Bahnberge neu entdecken
Wer in der Chammhaldenroute zum Säntis auf den Geschmack gekommen ist, wird auch an anderen «Bahnbergen» der Schweiz fündig. Hintergrundinfos und genaue Beschriebe zu den vier Tourenideen findest du im SAC-Tourenportal, wir haben sie dir unten verlinkt.
1. Rigi: Über die «Arschbaggen»
Wie viele Bahnen führen auf die Rigi? Gar nicht so einfach zu beantworten – neun Stück sind es, wenn das ganze Massiv mitgezählt wird. Mit einer davon, nämlich der Bahn zur Seebodenalp, lässt sich der berühmte Anstieg über die «Arschbaggen» verkürzen. In der Nordwestflanke der Rigi führt der Steig zum Ronenboden und dahinter über die «arschglatten» Nagelfluh-Aufschwünge, die teils mit Ketten entschärft sind.
- Schwierigkeit: T5- (SAC Wanderskala)
- Mehr Infos: Ganze Tour auf dem SAC Tourenportal
2. Pilatus: Galtigengrat
Gleich gegenüber von der Rigi machen immerhin zwei Bergbahnen den Pilatus der breiten Masse zugänglich. Kletterer fahren nur bis Ämsigen und steigen dann über die Mattalpplatte zu den vier Türmen des Galtigengrates. Nach oben hin immer schwieriger wird dieser Zentralschweizer Kletterklassiker, vom Gipfel des Rosegg geht es auf einem T3-Wanderweg hinüber zum Kulm.

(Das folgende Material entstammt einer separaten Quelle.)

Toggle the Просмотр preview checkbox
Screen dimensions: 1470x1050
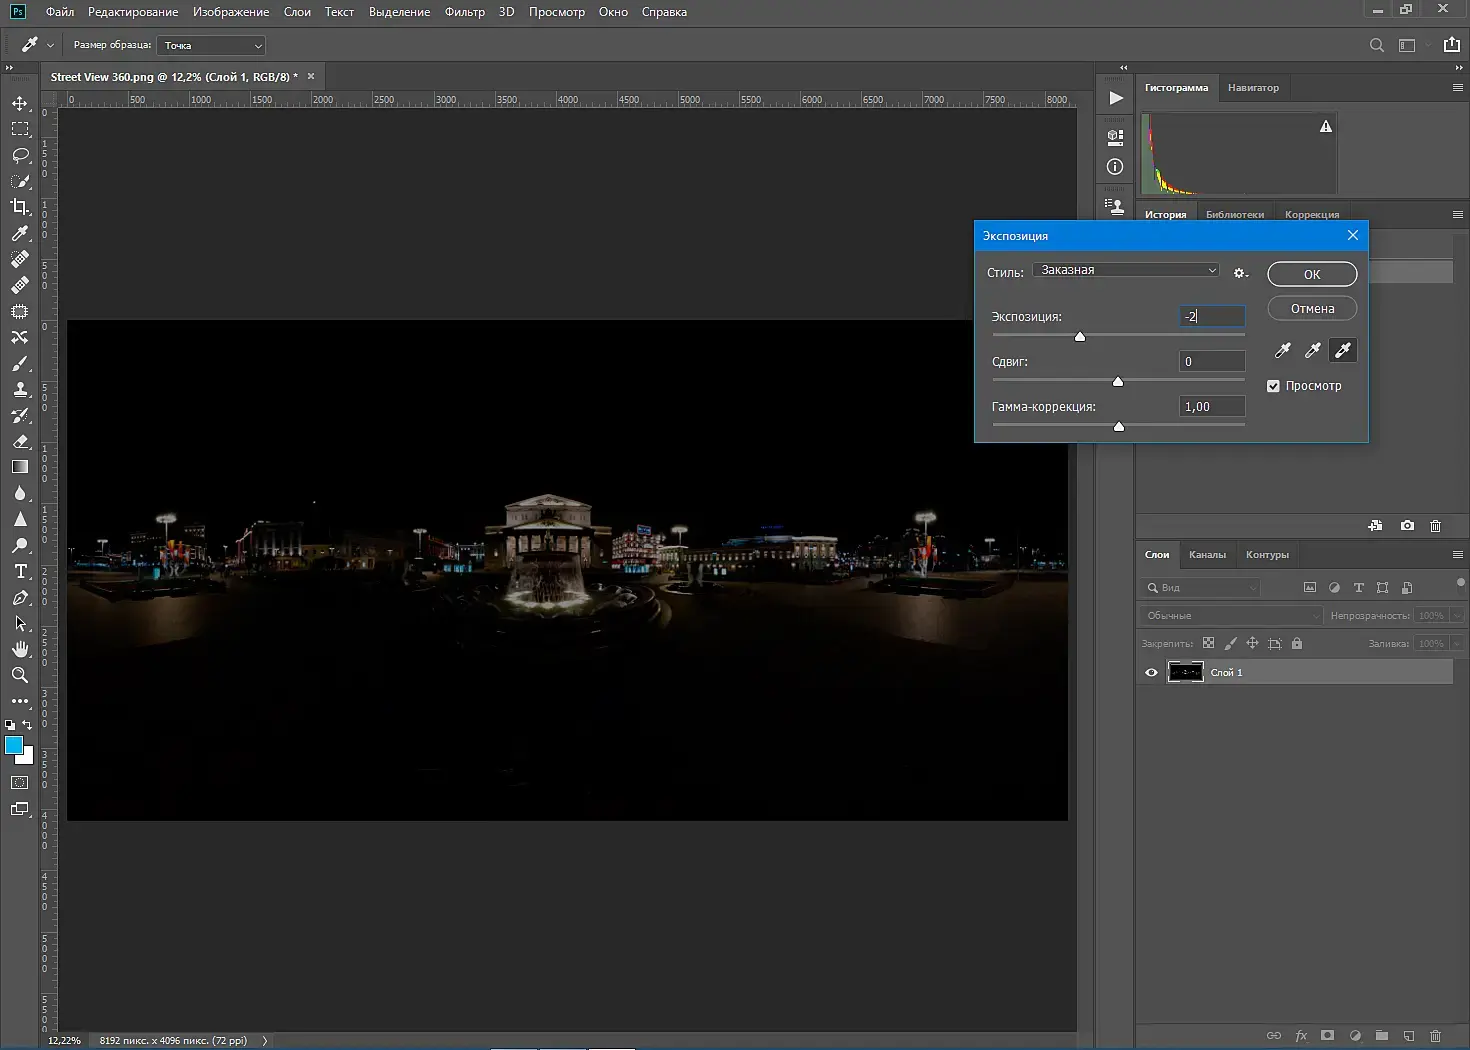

- Schwierigkeit: 4b (Frz. Kletterskala)
- Mehr Infos: Ganze Tour auf dem SAC Tourenportal
3. Diavolezza: Senda dal Diavel
Der Munt Pers ist selbst nicht per Bahn erschlossen, aber der Weiterweg zur Diavolezza ist nur ein Katzensprung. Von der Talstation steigt man auf zum Lej da las Collinas, wo der Einstieg in den teils recht steilen Nordostgrat liegt, der sich durchaus etwas in die Länge zieht. Den zweiten Grad UIAA übersteigt der blau-weiss markierte Grat nicht, die Schlüsselstellen sind mit Ketten entschärft. Hinüber zur Diavolezza geht es auf dem Wanderweg, wer will, hängt vor der Talfahrt noch den kurzen Klettersteig auf den Piz Trovat an.
- Schwierigkeit: T5 (SAC Wanderskala)
- Mehr Infos: Ganze Tour auf dem SAC Tourenportal
4. Moléson: Via ferrata Le Moléson – Le Pilier
Der Bahnberg im Greyerzerland (2002 m) mit dem feinen Fernblick zu Montblanc, Jungfrau, Genfersee und Co. lässt sich nicht nur per Bahn erklimmen. Gleich zwei schöne Klettersteige führen auf sein Haupt – einmal durch die Nordwand, und einmal über den Nordostpfeiler, in dem man sich von den Bahngästen bewundern lassen kann. Gute Geher machen beide an einem Tag.